(Saved entries)
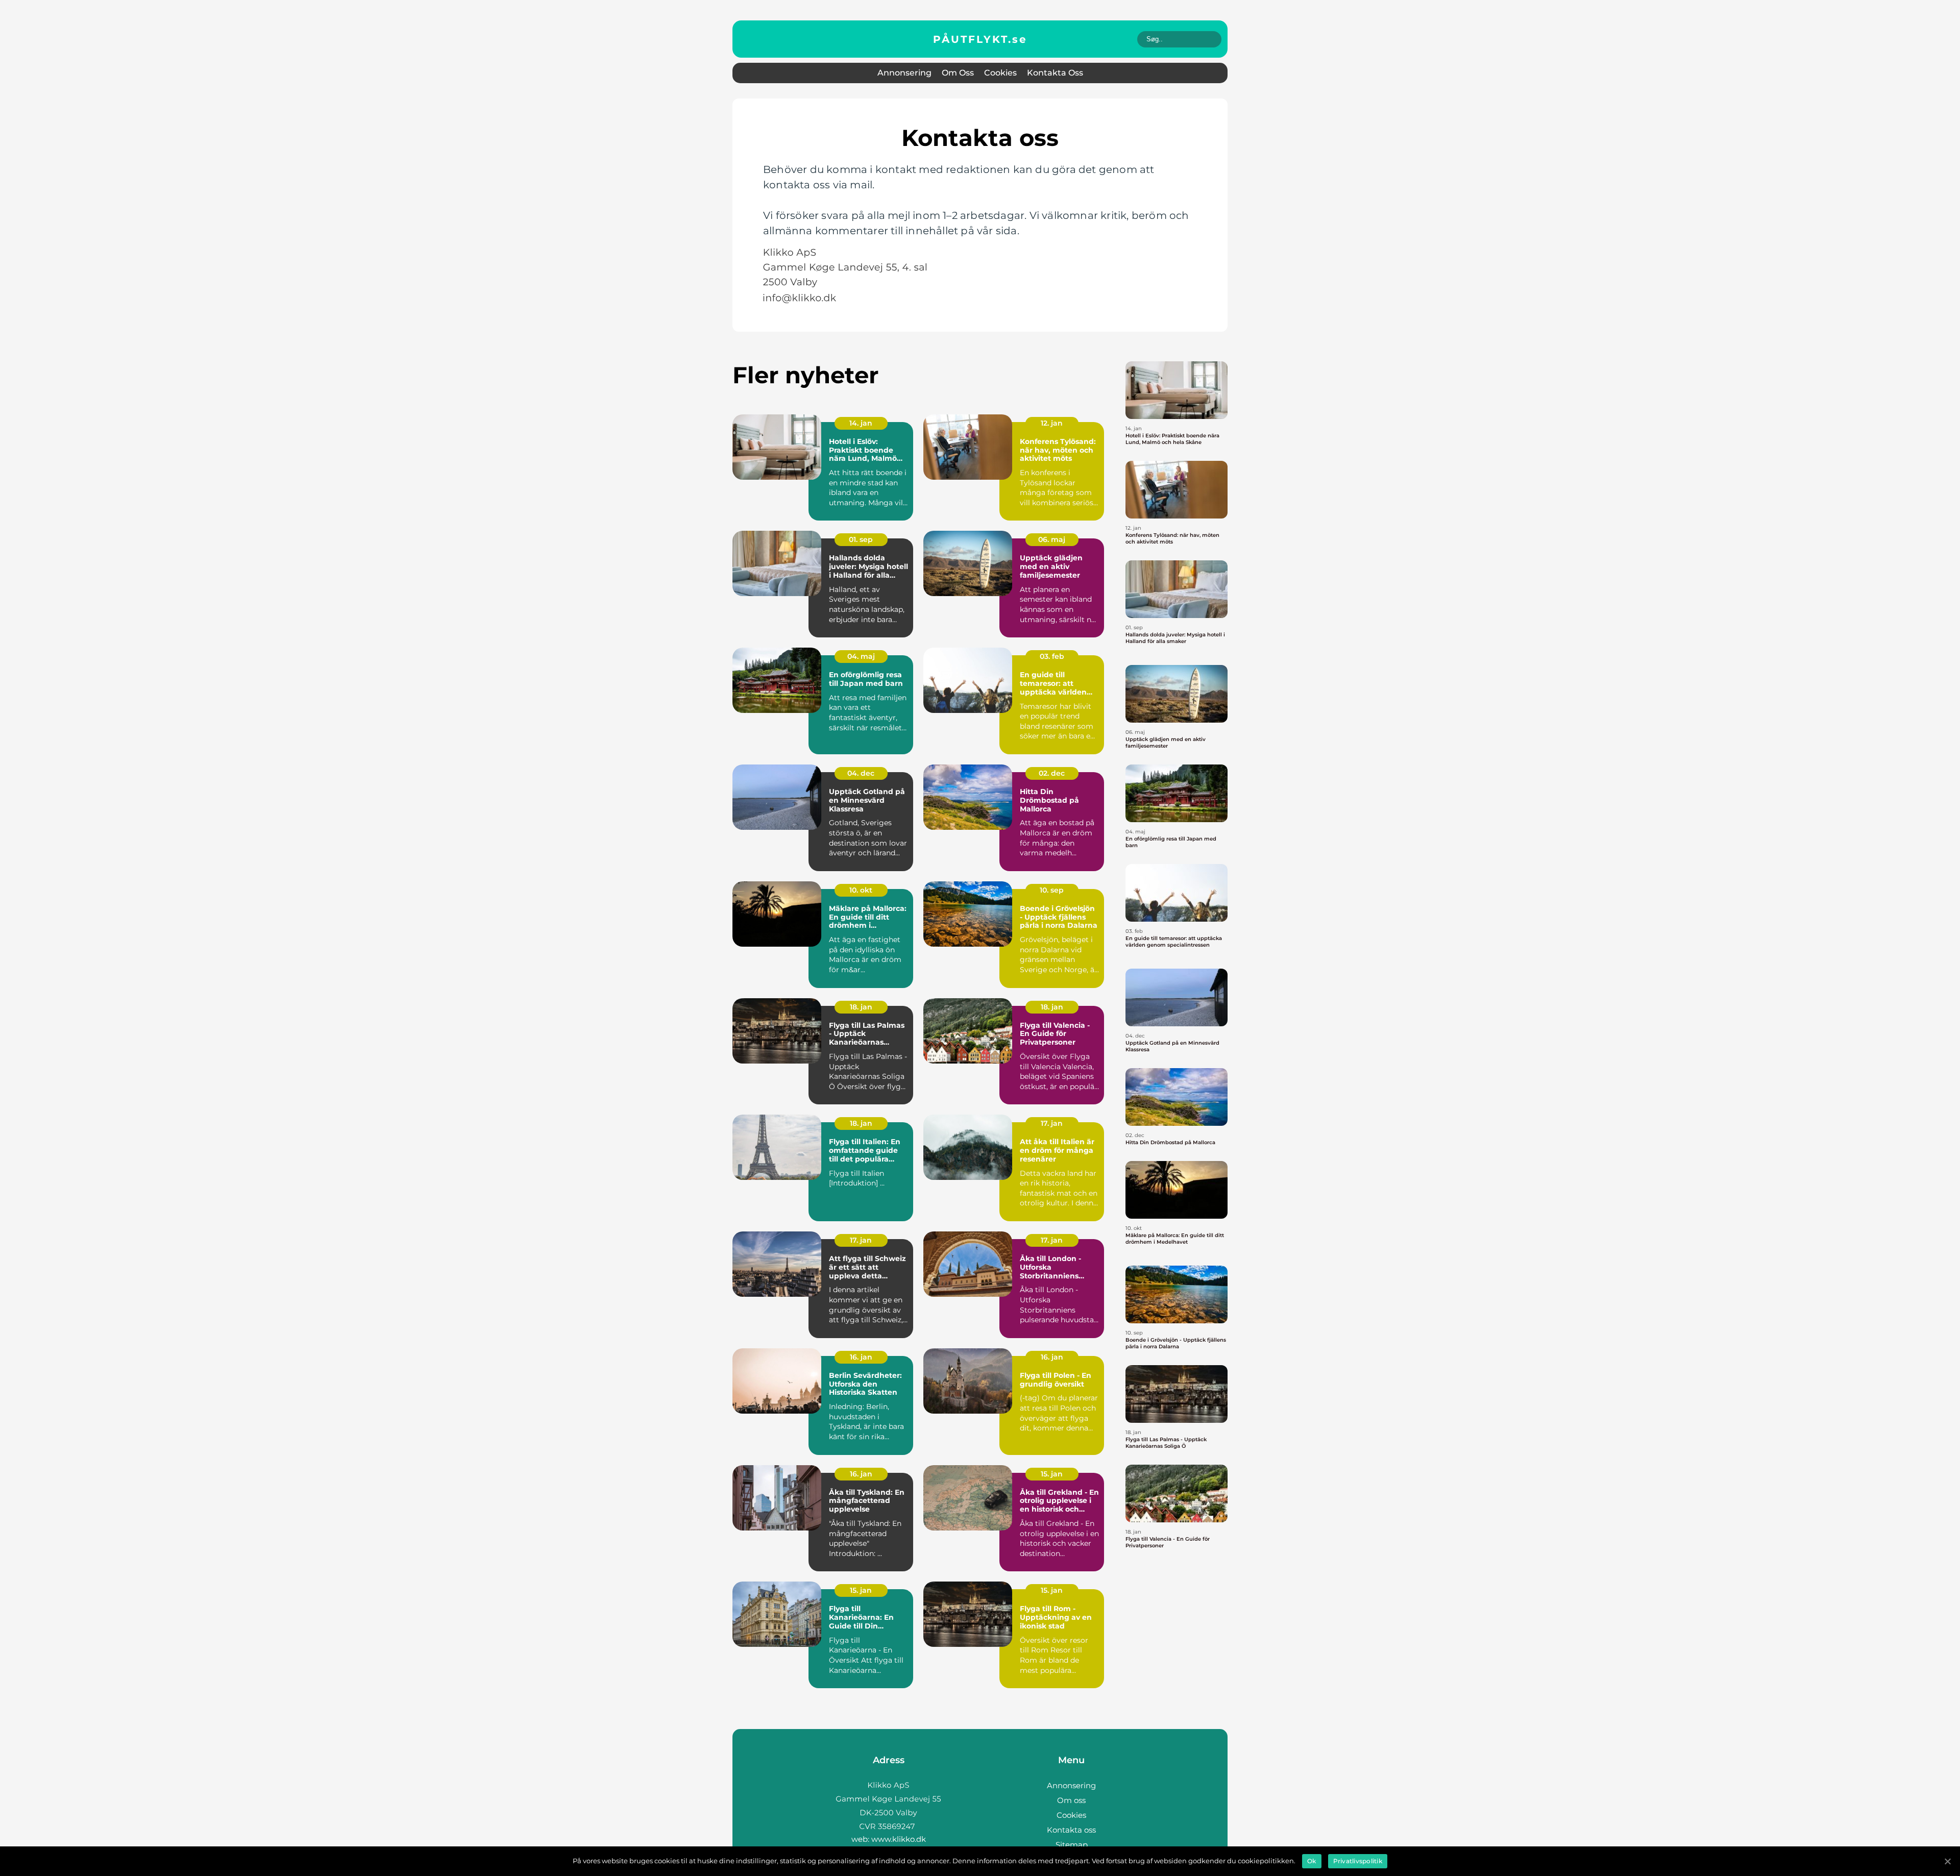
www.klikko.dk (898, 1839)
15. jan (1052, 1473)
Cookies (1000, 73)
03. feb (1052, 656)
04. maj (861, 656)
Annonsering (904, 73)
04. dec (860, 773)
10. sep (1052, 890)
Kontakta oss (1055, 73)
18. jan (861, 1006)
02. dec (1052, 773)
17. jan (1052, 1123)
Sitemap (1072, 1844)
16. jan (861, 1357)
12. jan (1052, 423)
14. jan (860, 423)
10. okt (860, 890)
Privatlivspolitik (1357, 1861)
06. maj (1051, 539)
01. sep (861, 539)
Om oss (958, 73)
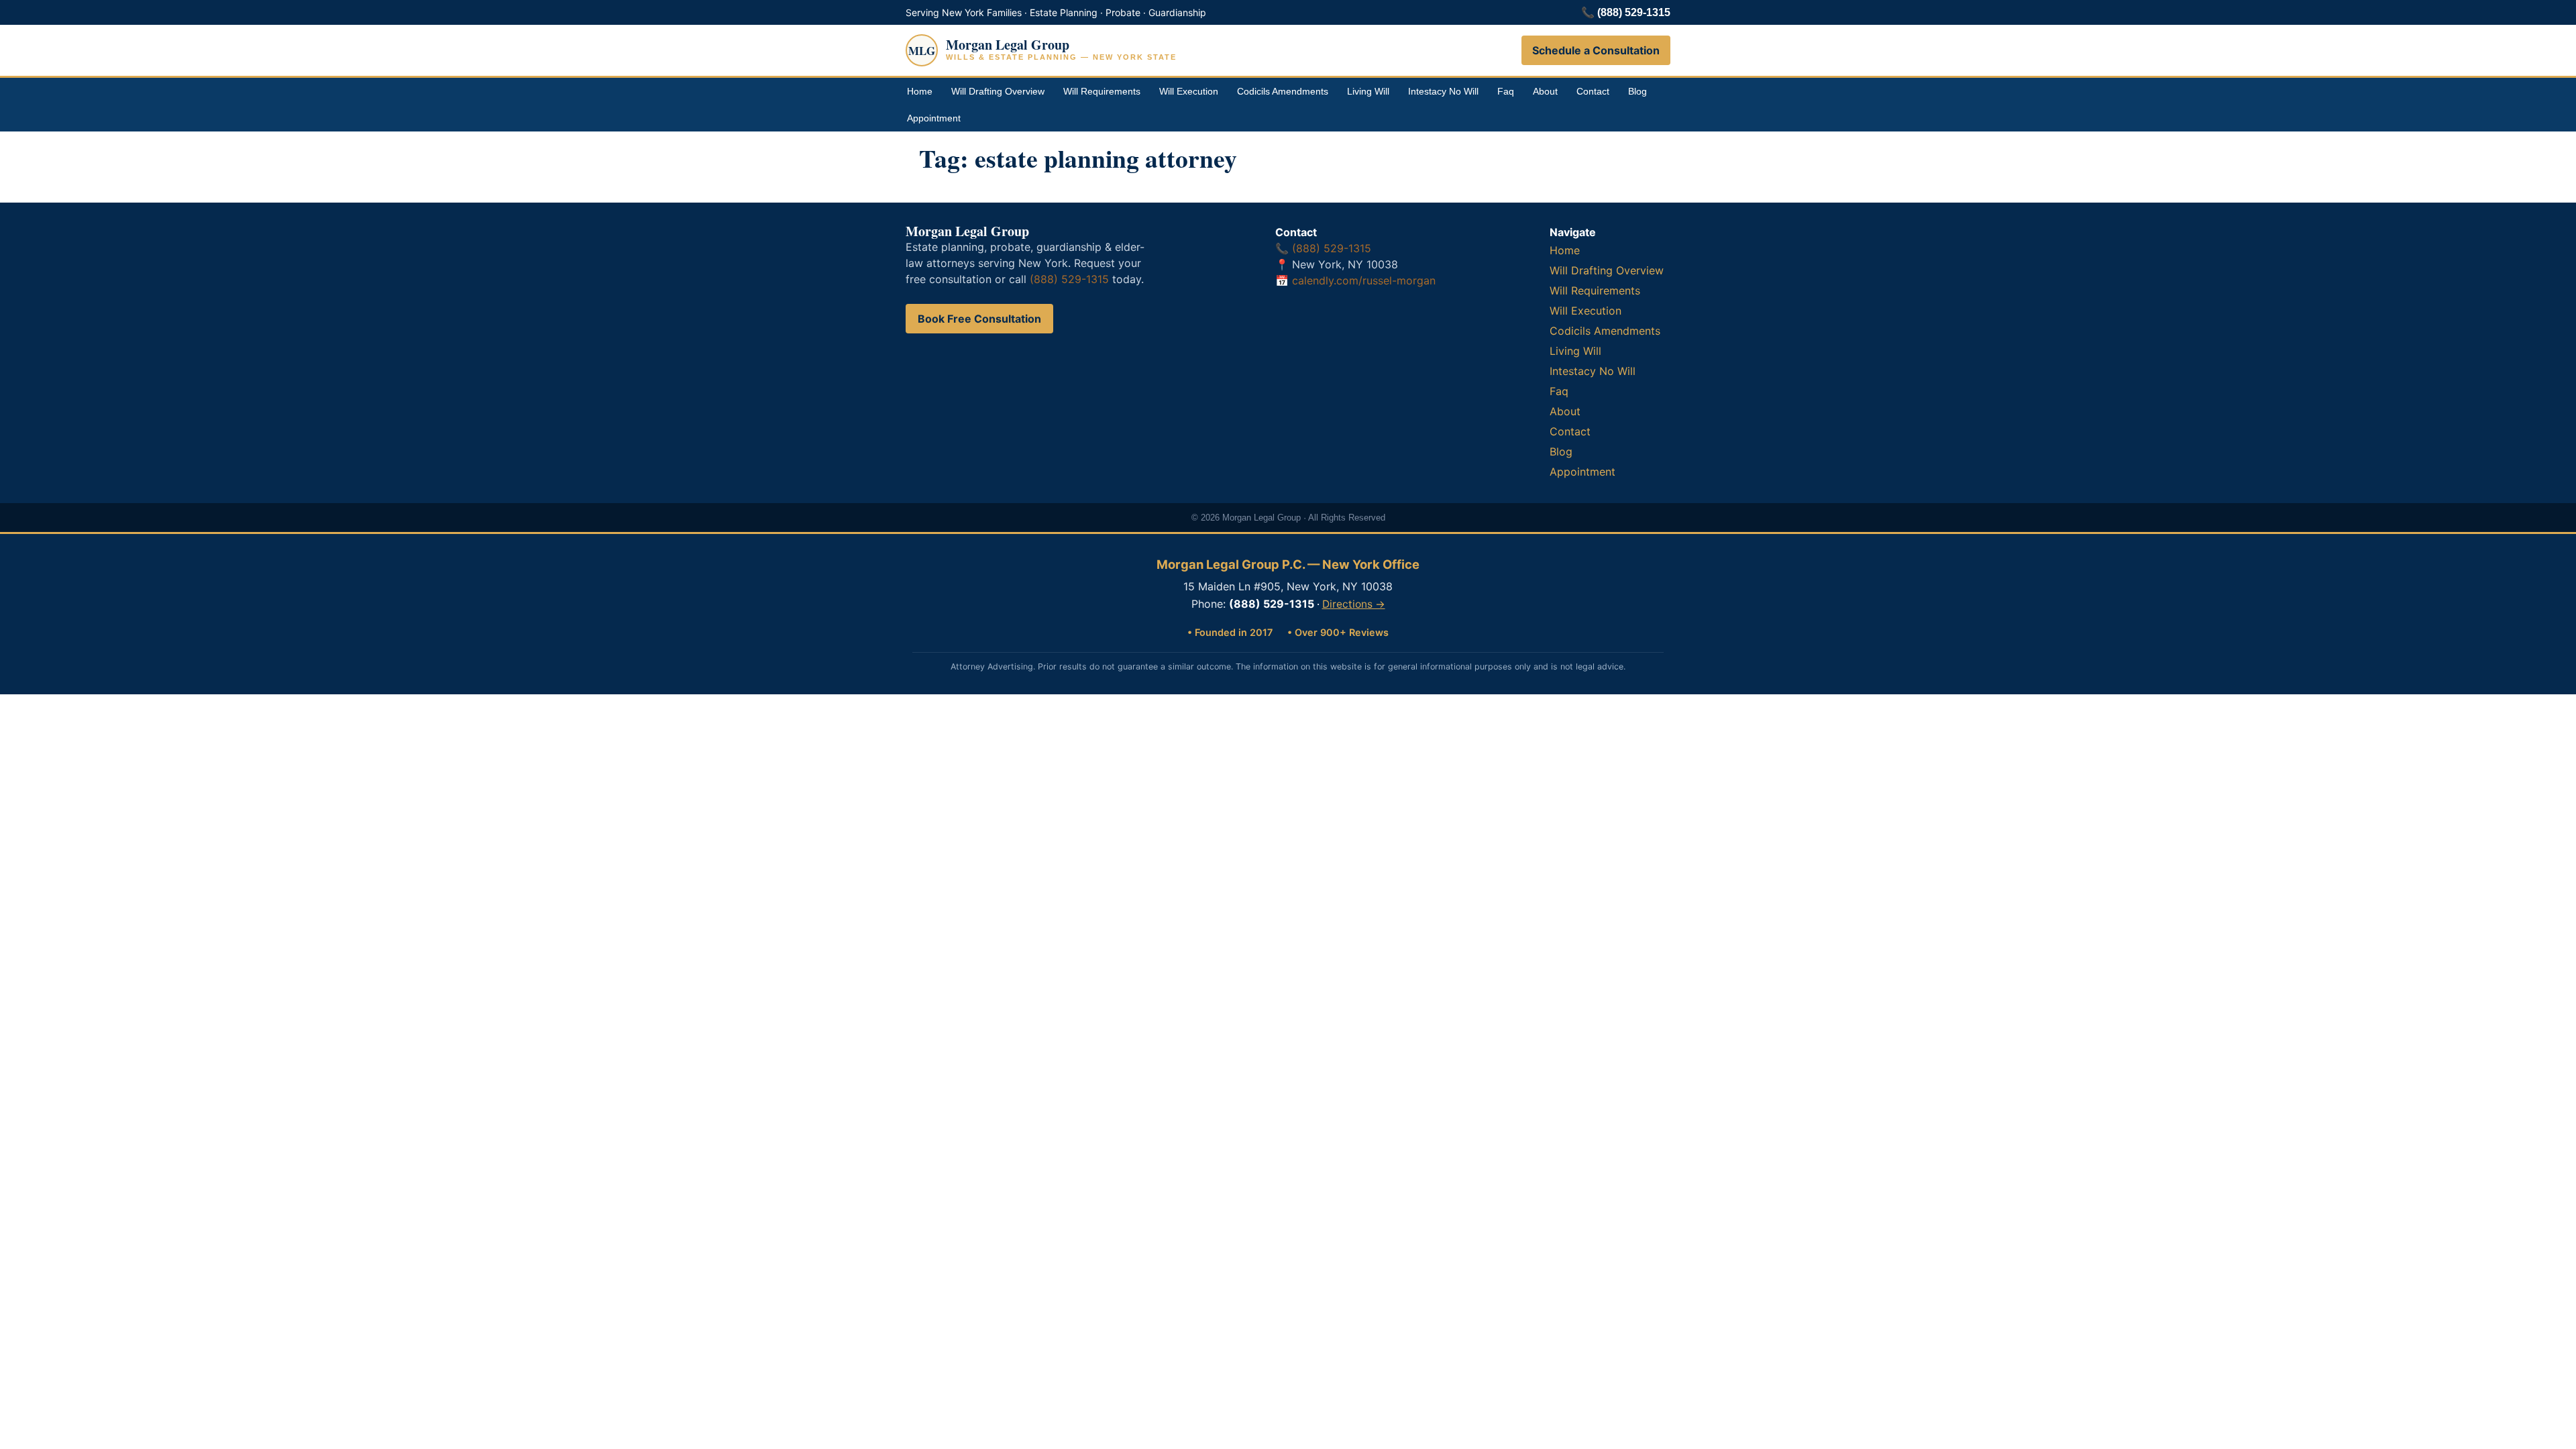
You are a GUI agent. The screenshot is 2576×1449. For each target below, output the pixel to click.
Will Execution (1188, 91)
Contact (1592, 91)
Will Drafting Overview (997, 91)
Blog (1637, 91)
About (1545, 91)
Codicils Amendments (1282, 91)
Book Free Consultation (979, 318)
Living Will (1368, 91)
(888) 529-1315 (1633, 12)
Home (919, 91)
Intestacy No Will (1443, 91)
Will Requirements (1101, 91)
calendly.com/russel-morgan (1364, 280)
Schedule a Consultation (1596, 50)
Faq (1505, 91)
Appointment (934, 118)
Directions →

■ **Your task**
Go through the entries above and count the lines with the word "Will", then give only that number.

■ **Problem solution**
5